DOCUMENTO FUENTE =>
# # # #
En la obra de Alexandra Kollontai, por otra parte, se encuentra un repaso que resulta equivocado en muchos aspectos, especialmente en aquellos que tienen que ver con las sociedades precapitalistas. En este sentido, su análisis de la realidad ateniense y del feudalismo incurren en errores. Sin embargo, resulta importante entender y asimilar la idea de fondo que Kollontai es capaz de esbozar, siguiendo con la línea que ya dibujó Engels: el matrimonio, el amor, la amistad y, en general, las relaciones, han tenido siempre una función social y no se entienden sin su contexto económico, histórico y social.

Con el final del feudalismo y el comienzo del capitalismo aparece la familia tal y como la conocemos a día de hoy. Es entonces cuando el matrimonio se vincula, por primera vez, con la noción de amor y enamoramiento. La mujer debe no solo proveer al hombre de una descendencia clara que contribuya a la propiedad privada de los bienes de producción y sus consecuentes beneficios, además de las herencias obtenidas por la clase burguesa, sino también convertirse en una buena consejera, una buena esposa y amiga en la que se pueda confiar a la hora de cuestiones como la gestión económica y de la casa. 

Sin embargo, como bien comenta Holly Lewis en La política de todes, esta argumentación no es válida para hablar de la monogamia en parejas de obreros, ya que 

mientras que los hombres de las clases altas quieren controlar con quien duermen sus mujeres para no legar su propiedad al hijo de otro hombre, los hombres de clases trabajadoras necesitan saber si son responsables o no de una criatura, porque están obligados socialmente a mantener a sus parejas hasta que estas puedan volver a trabajar.
# # # #
DATOS RECOPILADOS =>
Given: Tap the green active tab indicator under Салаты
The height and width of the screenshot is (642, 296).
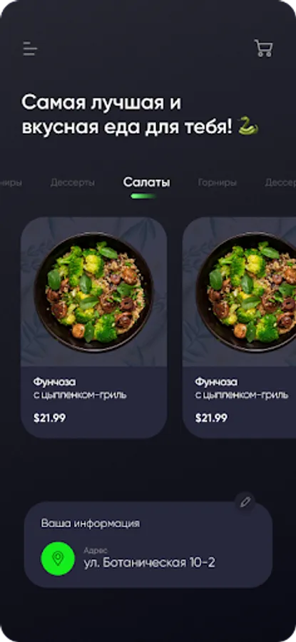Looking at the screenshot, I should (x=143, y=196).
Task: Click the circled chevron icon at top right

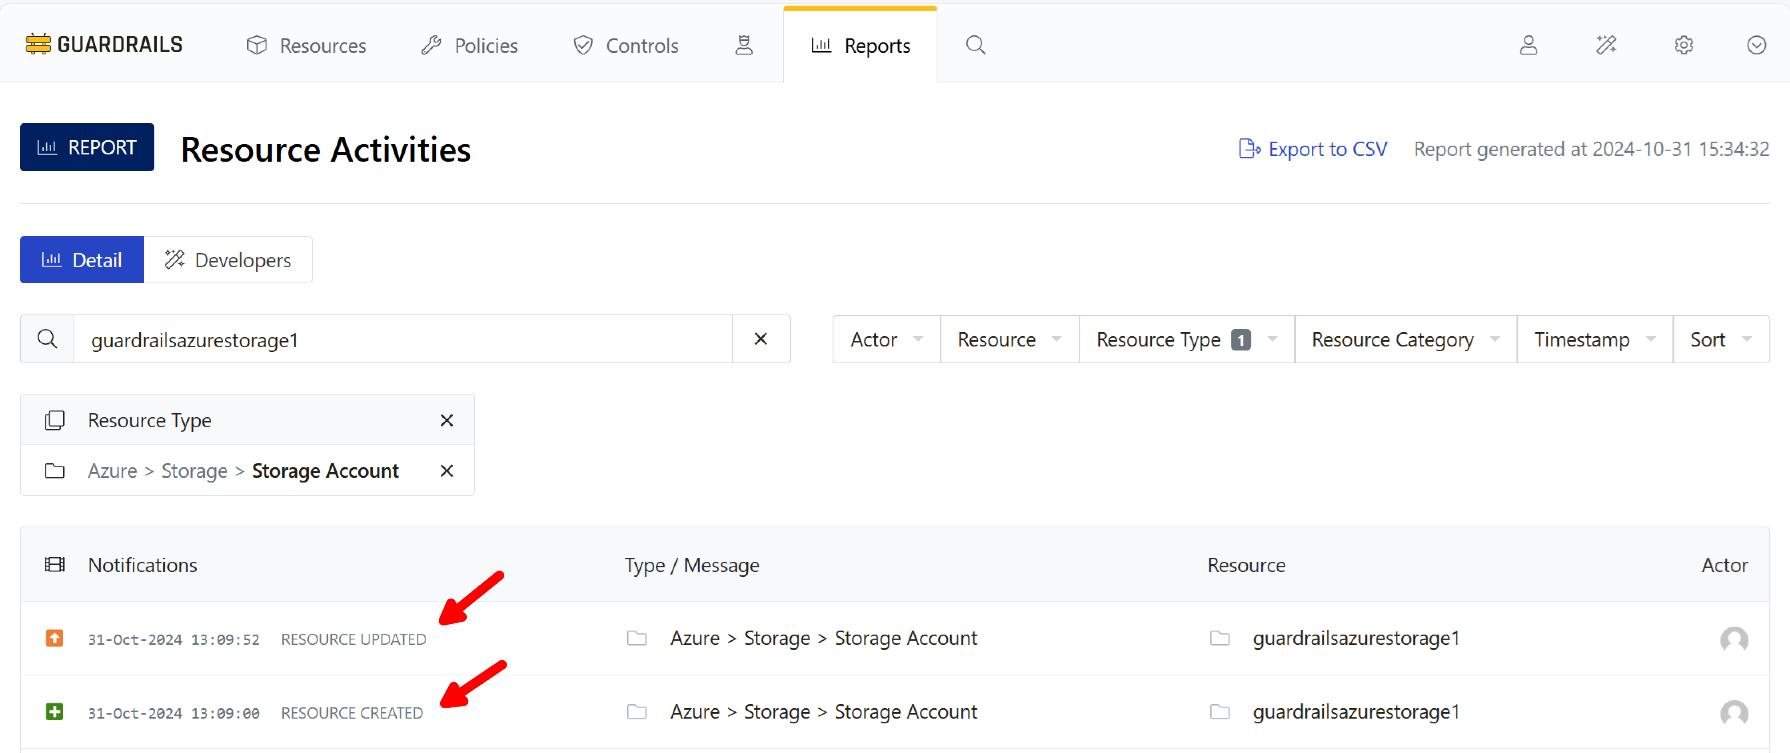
# # # #
DESCRIPCIÓN DE LA TAREA => Responda con una frase: según el documento fuente, ¿con qué noción se vincula el matrimonio por primera vez al comenzar el capitalismo?

PROBLEMA RESUELTO => Con la noción de amor y enamoramiento.